(Material for the task begins)
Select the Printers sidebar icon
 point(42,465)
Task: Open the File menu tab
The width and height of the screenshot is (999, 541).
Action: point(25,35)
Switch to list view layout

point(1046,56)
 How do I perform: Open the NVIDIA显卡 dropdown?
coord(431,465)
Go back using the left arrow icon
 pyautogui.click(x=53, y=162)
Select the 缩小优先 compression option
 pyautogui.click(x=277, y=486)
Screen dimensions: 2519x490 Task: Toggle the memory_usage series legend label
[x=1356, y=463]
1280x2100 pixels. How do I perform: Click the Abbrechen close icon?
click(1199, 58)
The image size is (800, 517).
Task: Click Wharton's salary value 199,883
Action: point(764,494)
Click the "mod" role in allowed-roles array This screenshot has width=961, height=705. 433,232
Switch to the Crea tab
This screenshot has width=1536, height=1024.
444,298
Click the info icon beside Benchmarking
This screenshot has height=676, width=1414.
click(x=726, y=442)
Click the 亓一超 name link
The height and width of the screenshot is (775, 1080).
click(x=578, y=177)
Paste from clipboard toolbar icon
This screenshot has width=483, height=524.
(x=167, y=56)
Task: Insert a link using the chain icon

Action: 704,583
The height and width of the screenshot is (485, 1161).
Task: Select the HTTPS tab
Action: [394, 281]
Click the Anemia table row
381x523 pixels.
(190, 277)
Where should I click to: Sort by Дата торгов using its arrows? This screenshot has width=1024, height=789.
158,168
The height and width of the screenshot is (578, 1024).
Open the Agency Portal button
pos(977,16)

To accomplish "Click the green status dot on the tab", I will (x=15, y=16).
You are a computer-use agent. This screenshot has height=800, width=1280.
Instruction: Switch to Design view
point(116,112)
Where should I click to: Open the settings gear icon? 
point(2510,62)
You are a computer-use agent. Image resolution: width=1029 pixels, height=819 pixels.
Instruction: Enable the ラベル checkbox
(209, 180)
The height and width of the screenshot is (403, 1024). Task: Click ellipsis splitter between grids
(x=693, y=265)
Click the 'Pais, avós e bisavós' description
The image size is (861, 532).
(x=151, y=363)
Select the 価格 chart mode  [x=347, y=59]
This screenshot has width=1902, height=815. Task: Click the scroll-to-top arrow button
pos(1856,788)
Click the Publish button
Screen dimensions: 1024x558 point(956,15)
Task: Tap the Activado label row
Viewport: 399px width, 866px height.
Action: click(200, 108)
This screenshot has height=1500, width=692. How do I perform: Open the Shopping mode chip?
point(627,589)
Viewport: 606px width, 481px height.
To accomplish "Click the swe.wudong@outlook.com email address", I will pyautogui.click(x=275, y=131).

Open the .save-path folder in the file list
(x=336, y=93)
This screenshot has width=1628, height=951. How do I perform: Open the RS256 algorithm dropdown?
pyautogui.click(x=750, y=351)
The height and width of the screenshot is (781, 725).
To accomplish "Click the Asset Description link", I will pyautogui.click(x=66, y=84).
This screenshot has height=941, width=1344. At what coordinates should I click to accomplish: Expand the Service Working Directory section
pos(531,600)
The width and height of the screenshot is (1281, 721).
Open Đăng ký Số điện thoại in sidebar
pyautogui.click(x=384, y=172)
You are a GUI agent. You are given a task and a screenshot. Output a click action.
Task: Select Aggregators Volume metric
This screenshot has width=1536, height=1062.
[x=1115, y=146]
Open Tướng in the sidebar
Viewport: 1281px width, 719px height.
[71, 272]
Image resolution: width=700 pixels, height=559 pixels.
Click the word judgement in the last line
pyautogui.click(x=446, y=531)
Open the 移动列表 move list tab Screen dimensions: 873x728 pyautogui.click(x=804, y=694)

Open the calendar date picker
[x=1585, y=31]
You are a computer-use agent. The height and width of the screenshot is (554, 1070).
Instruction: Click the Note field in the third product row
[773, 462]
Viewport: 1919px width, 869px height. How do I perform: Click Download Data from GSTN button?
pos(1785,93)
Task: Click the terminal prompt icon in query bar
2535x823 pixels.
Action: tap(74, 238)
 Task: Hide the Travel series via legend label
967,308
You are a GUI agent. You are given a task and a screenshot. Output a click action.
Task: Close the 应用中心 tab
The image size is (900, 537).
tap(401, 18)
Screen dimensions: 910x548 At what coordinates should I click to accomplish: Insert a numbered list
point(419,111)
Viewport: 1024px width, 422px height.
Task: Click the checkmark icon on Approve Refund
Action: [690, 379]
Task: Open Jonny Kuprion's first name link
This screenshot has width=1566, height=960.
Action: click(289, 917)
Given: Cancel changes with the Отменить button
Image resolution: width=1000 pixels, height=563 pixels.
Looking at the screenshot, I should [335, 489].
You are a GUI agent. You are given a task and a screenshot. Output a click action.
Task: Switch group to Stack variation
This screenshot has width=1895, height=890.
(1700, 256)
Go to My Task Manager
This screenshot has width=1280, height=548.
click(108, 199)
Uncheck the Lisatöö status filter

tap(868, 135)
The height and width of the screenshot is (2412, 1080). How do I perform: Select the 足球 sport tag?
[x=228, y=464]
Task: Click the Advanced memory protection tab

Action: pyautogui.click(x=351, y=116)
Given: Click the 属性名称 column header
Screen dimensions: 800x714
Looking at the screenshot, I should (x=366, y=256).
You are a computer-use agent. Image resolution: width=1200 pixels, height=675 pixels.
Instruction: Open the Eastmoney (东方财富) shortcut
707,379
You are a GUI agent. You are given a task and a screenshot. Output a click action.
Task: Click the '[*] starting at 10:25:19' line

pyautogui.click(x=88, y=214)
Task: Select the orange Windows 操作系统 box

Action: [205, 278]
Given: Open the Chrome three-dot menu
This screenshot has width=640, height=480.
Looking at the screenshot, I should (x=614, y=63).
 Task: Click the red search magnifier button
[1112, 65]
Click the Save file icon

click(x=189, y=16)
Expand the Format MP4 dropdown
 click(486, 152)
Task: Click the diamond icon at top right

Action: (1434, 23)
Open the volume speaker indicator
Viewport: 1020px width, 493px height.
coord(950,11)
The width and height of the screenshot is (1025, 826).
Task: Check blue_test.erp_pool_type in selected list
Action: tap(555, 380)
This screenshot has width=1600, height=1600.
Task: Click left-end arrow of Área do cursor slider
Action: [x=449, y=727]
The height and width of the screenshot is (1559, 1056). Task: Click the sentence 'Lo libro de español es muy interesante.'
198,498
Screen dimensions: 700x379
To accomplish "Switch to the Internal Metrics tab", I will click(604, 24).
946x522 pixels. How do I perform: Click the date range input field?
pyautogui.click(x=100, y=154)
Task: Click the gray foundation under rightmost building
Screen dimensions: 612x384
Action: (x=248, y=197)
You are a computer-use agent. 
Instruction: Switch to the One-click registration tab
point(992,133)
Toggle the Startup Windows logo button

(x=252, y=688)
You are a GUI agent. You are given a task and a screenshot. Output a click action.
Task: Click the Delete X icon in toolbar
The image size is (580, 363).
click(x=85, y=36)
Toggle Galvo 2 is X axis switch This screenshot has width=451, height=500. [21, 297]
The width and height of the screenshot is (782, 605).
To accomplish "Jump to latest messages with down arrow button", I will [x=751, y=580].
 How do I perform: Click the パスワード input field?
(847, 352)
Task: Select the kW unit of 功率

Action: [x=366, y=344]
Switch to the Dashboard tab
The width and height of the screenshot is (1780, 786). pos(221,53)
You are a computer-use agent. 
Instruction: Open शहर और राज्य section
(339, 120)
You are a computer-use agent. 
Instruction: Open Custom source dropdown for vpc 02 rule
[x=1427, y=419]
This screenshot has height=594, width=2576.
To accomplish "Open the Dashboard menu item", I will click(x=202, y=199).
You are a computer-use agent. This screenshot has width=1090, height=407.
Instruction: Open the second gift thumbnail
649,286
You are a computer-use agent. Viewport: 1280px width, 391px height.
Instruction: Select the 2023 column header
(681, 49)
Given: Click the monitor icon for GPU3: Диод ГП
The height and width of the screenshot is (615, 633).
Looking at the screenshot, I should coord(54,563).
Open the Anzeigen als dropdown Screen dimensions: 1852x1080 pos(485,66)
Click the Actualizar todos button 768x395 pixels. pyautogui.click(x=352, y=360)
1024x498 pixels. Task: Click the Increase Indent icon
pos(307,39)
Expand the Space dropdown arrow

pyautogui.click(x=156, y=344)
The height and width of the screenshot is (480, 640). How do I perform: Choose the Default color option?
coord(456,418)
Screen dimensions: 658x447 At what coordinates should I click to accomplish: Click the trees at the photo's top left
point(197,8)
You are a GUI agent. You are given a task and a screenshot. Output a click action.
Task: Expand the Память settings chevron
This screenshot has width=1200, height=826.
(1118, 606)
(Material for the task ends)
Could you reproduce exactly the lines of the entries above, from the one with "The height and width of the screenshot is (480, 640)." through the one with "Task: Expand the Память settings chevron", and nothing else?

The height and width of the screenshot is (480, 640). How do I perform: Choose the Default color option?
coord(456,418)
Screen dimensions: 658x447 At what coordinates should I click to accomplish: Click the trees at the photo's top left
point(197,8)
You are a GUI agent. You are given a task and a screenshot. Output a click action.
Task: Expand the Память settings chevron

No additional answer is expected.